Qu'il apparaît que la volonté commune des parties a été de calculer les ristournes obtenues par Sopegros sur les fournisseurs et réparties par elle à ses adhérents sur le volume global des affaires réalisées par chacun d'eux avec chaque fournisseur ;

Que ces ristournes constituent un élément du prix convenu avant tout achat et que le chiffre d'affaires envisagé comprend, selon le sens habituel, l'ensemble des affaires traitées indépendamment du paiement effectif du prix ;

Qu'il s'ensuit que les adhérents débiteurs, et par conséquent Sopegros, ne sont tenus de payer que le prix convenu, déduction faite des ristournes ;

Que la production de la société SLM doit donc être minorée de la somme correspondant aux dites ristournes comme à bon droit l'ont dit les premiers juges dont la décision sera confirmée ;

Que la mesure d'instruction sollicitée apparaît dépourvue d'utilité ;

Considérant qu'il serait inéquitable de laisser à la charge des intimés les frais non taxables qu'ils ont exposés en appel et que la Cour estime à la somme de 3 000 F.

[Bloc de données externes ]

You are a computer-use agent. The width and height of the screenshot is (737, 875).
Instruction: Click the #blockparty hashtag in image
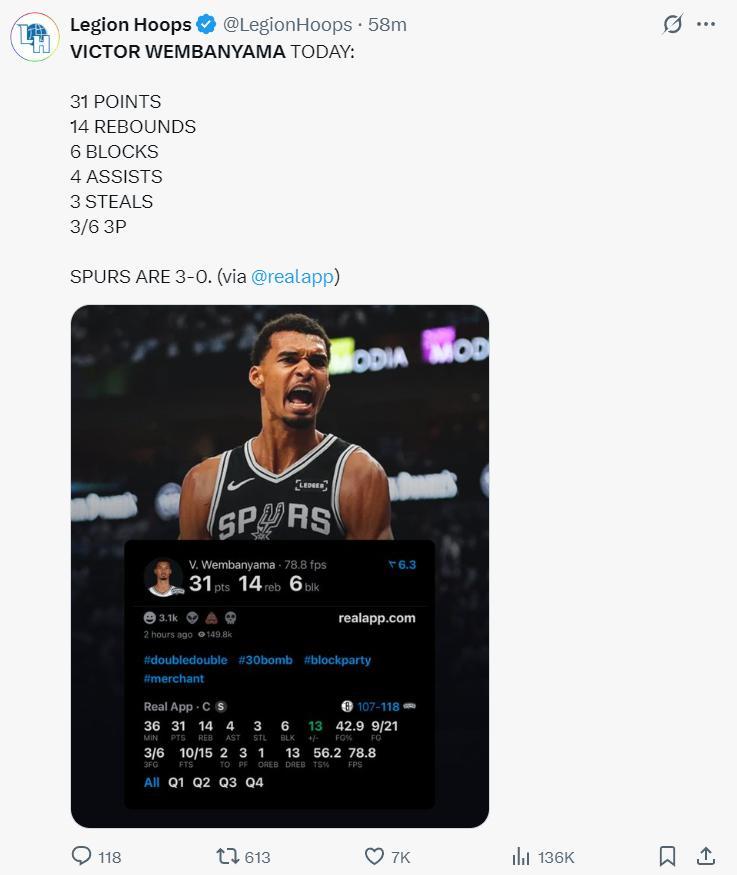[338, 660]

Par ces motifs, Confirme le jugement déféré ; Condamne la société Segma Liebig Maille à payer à Me Gourdain et à Me Meille ès qualités de syndics à la liquidation des biens de la société Sopegros la somme de 3 000 F par application de l'article 700 du NCPC ; La condamne aux dépens d'appel ; Admet la SCP Varin Petit, titulaire d'un office d'avoué, au bénéfice des dispositions de l'article 699 du NCPC.